- Materials provided:

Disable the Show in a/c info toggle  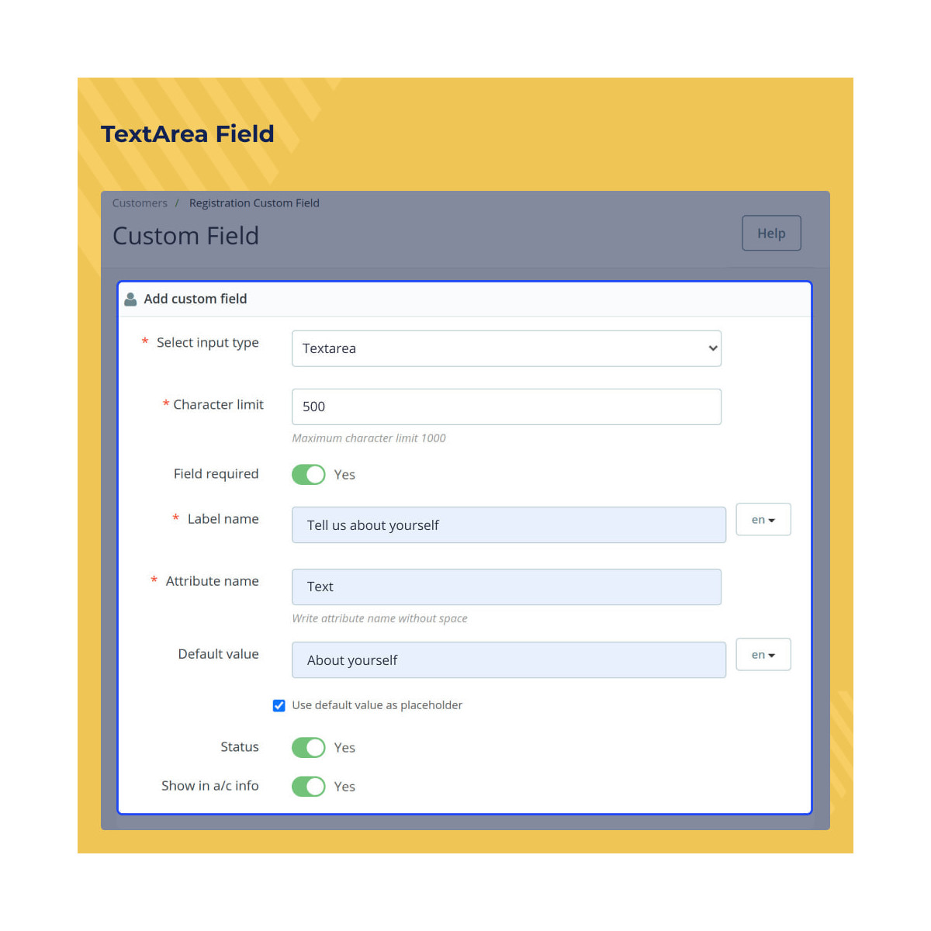(x=308, y=786)
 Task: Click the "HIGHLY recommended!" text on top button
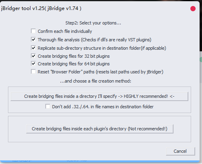pyautogui.click(x=146, y=96)
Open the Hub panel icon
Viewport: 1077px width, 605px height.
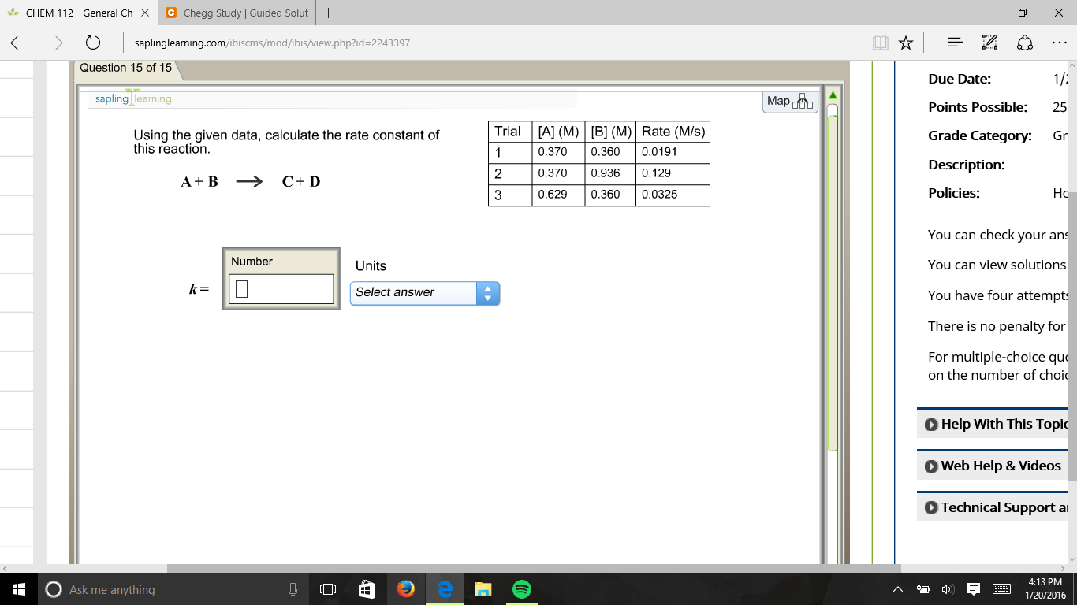[954, 43]
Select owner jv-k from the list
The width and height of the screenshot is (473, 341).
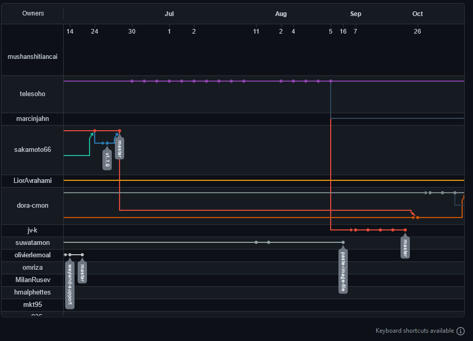point(33,230)
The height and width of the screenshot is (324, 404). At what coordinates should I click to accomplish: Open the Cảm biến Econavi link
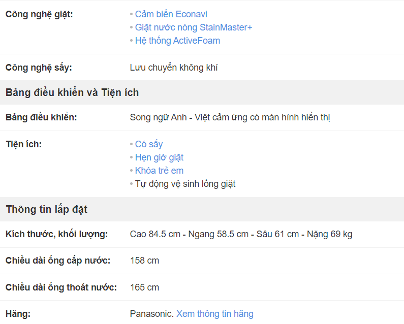(x=171, y=14)
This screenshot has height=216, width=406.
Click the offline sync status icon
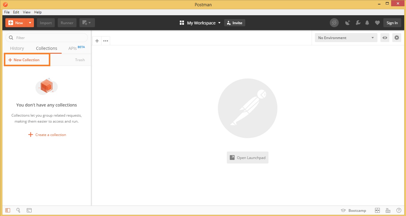[334, 23]
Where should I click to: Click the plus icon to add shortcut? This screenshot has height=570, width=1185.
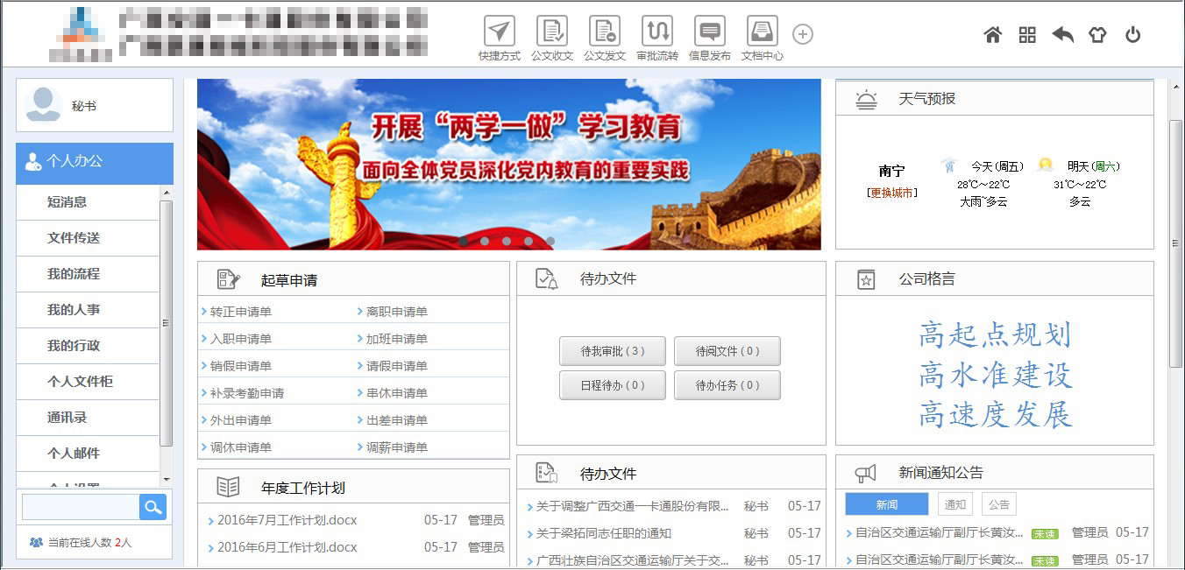(x=803, y=34)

- What is being asked: The lines wanted are those from the one with "Viewport: 1077px width, 605px height." to the end of the entries above, repeated exactly, both ends included. Leave out the pictures.

- Result for this task:
Viewport: 1077px width, 605px height.
[954, 43]
Select owner jv-k from the list
The width and height of the screenshot is (473, 341).
point(33,230)
The height and width of the screenshot is (324, 404). At what coordinates should I click to accomplish: Open the Cảm biến Econavi link
(x=171, y=14)
This screenshot has height=216, width=406.
Click the offline sync status icon
[334, 23]
Where should I click to: Click the plus icon to add shortcut? This screenshot has height=570, width=1185.
(x=803, y=34)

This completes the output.